Last Updated on 2024/04/07 Events & Worker Queues
_________________________________________________________________________________________________

Events & Worker Queues

Software Architecture
April 3, 2024
Evan Hughes & Brae Webb
______________________________________________________________________________________________

PIC


Aside

Github Classroom links for this practical can be found on Edstem https://edstem.org/au/courses/15375/discussion/1753712

1 This Week

Our goal is to:

2 Event Processing

As we saw in Event-Driven Architectures [1], event processing enable us to build highly scalable and extensible systems. In this practical we will get our hands dirty with event processing using AWS SQS. AWS SQS is a service which acts as an event broker.

2.1 Technologies

There are other technologies that can be useful in developing an event-based architecture. The following is a non-exhaustive list of services native to AWS.

2.1.1 AWS SQS

AWS provides the Simple Queue Service, SQS, which offers a simple and fully managed message queue service. There are two flavours of SQS to be aware of.

Standard message queues

allow for greater scalability by providing higher through-put. However, standard message queues in SQS are not exactly queues, messages are not first in first out, they are best-effort ordered.

FIFO message queues

guarantees that messages are First in First Out.

2.1.2 AWS SNS

Amazon Simple Notification Service (Amazon SNS) is a fully managed messaging service for both application-to-application (A2A) and application-to-person (A2P) communication.

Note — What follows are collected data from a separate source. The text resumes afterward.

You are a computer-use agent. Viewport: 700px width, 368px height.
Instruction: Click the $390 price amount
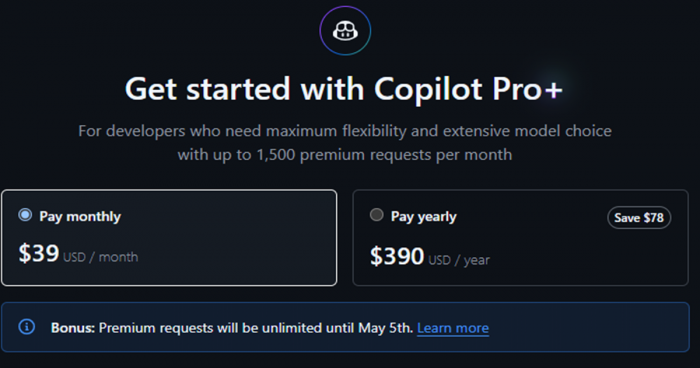397,256
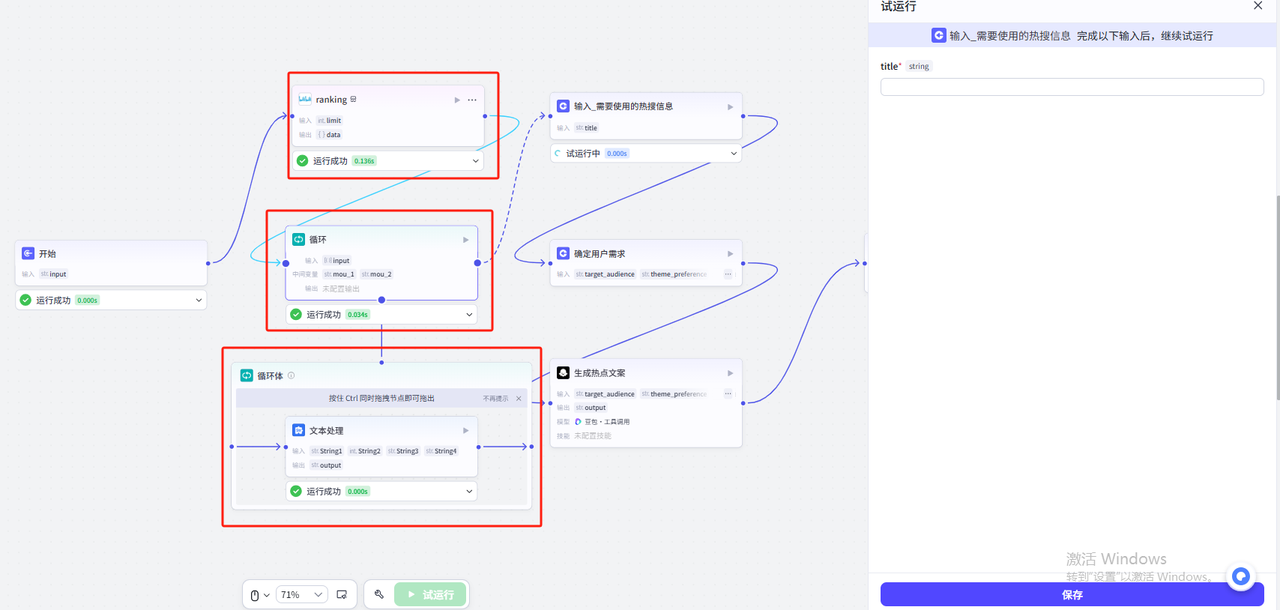This screenshot has height=610, width=1280.
Task: Click the 循环体 info icon
Action: 292,376
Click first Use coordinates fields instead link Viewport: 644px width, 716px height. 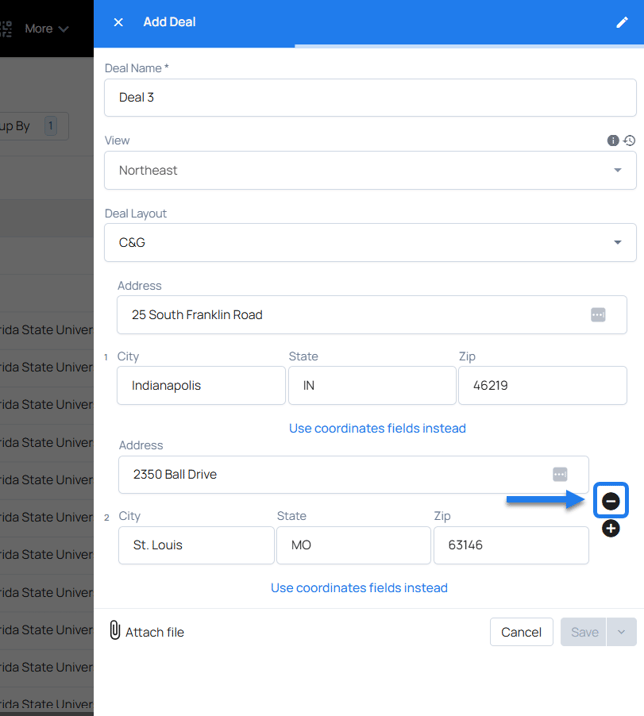click(x=377, y=428)
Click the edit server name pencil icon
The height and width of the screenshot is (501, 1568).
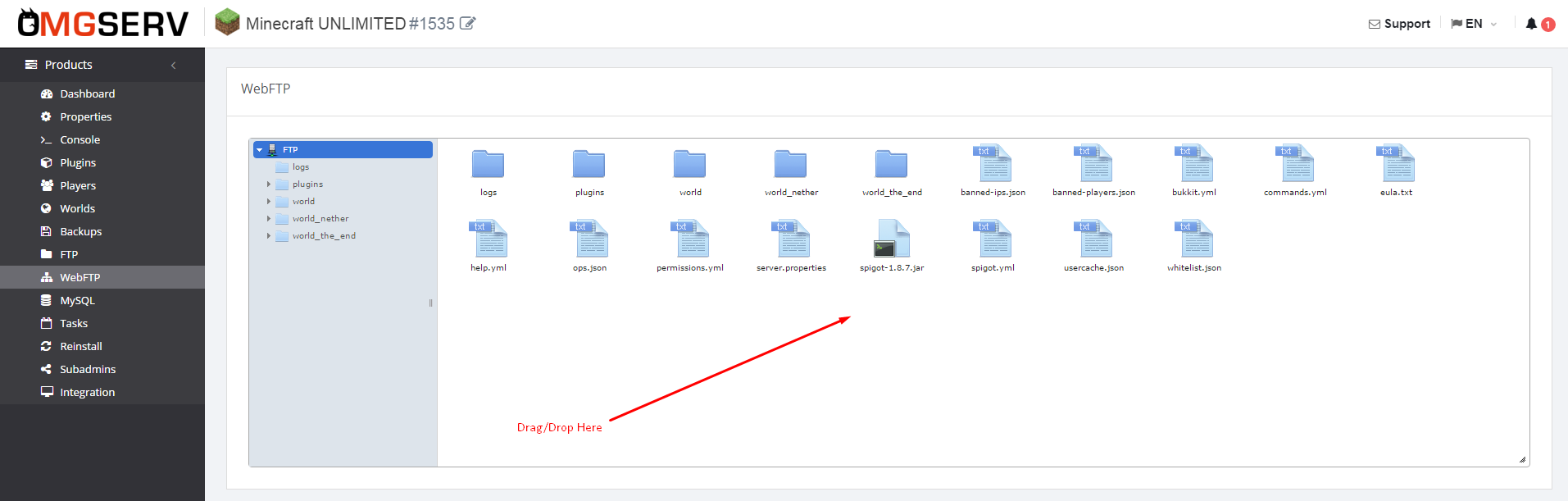pyautogui.click(x=467, y=24)
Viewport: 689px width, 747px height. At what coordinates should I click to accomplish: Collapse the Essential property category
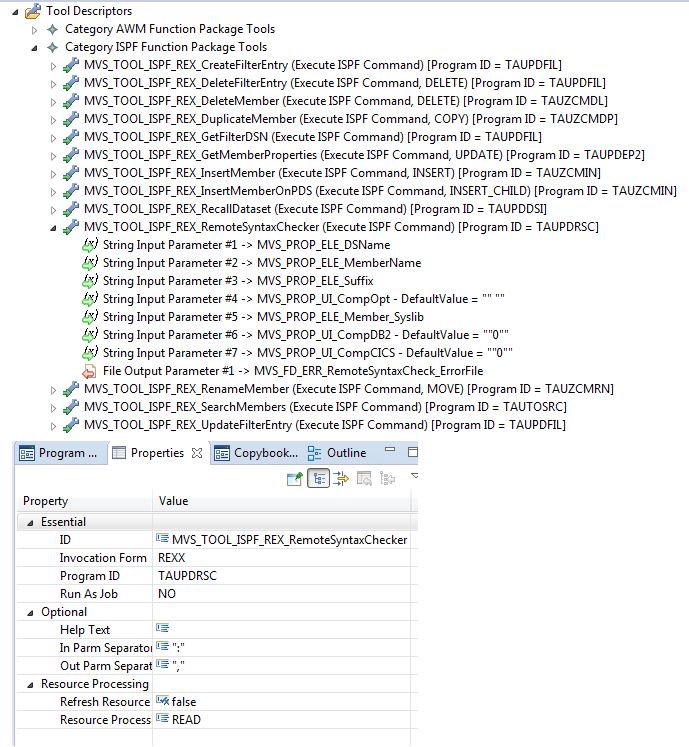29,522
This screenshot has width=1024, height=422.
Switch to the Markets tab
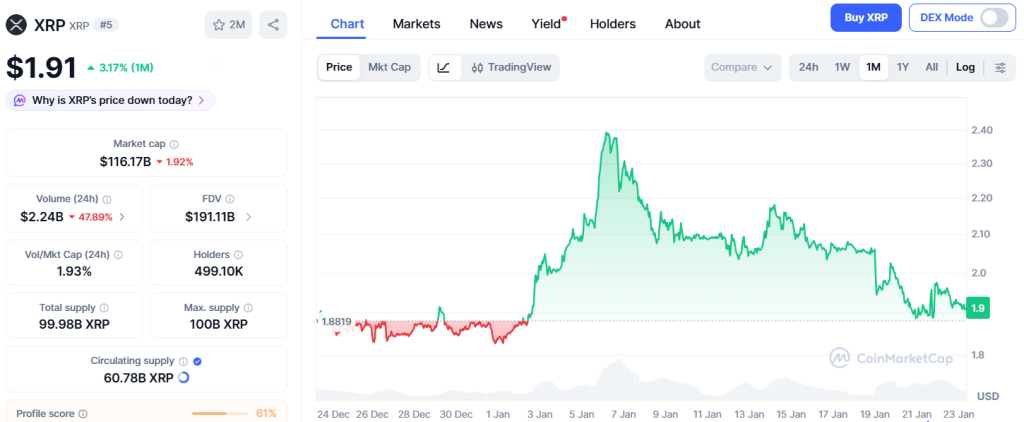click(416, 23)
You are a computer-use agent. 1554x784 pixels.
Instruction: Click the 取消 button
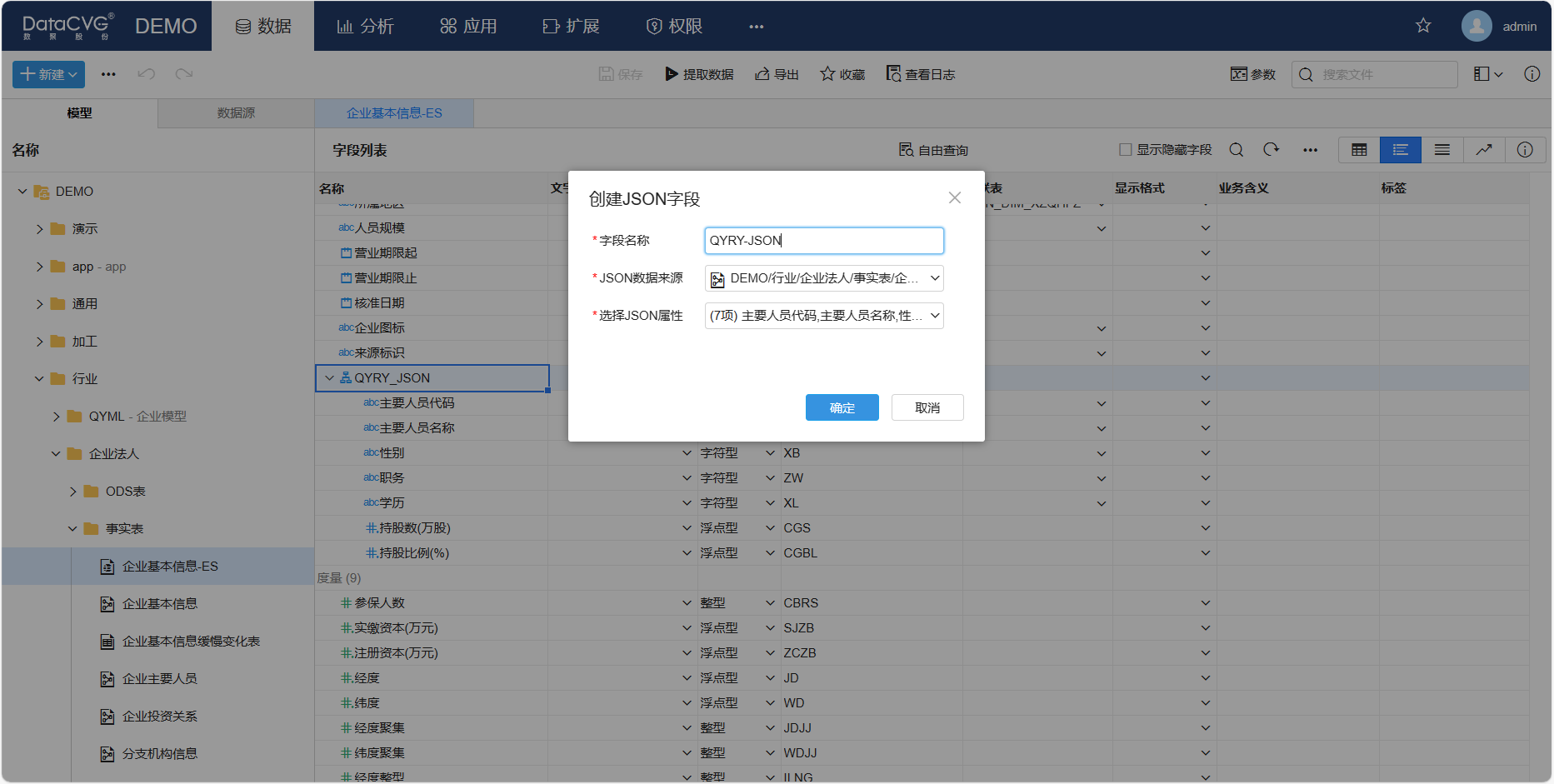click(927, 407)
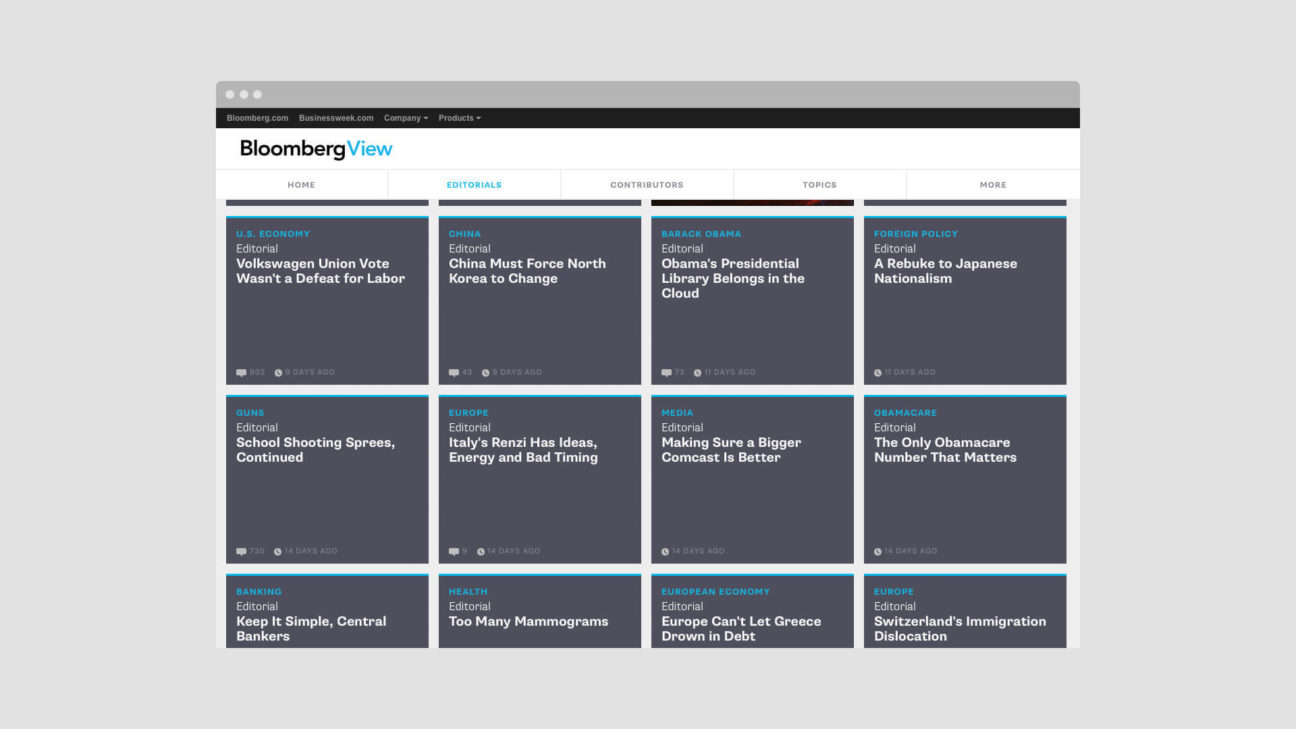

The A2A pub/sub functionality provides topics for high-throughput, push-based, many-to-many messaging between distributed systems, microservices, and event-driven serverless applications. Using Amazon SNS topics, your publisher systems can fanout messages to a large number of subscriber systems, including Amazon SQS queues, AWS Lambda functions, HTTPS endpoints, and Amazon Kinesis Data Firehose, for parallel processing. The A2P functionality enables you to send messages to users at scale via SMS, mobile push, and email.

– AWS

2.1.3 AWS MQ / Apache ActiveMQ / RabbitMQ

Amazon MQ is a managed message broker service for Apache ActiveMQ and RabbitMQ that makes it easy to set up and operate message brokers on AWS. Amazon MQ reduces your operational responsibilities by managing the provisioning, setup, and maintenance of message brokers for you. Because Amazon MQ connects to your current applications with industry-standard APIs and protocols, you can easily migrate to AWS without having to rewrite code.

– AWS

Aside

Not available in the lab environments.

2.1.4 AWS MSK ( Managed Streaming for Apache Kafka )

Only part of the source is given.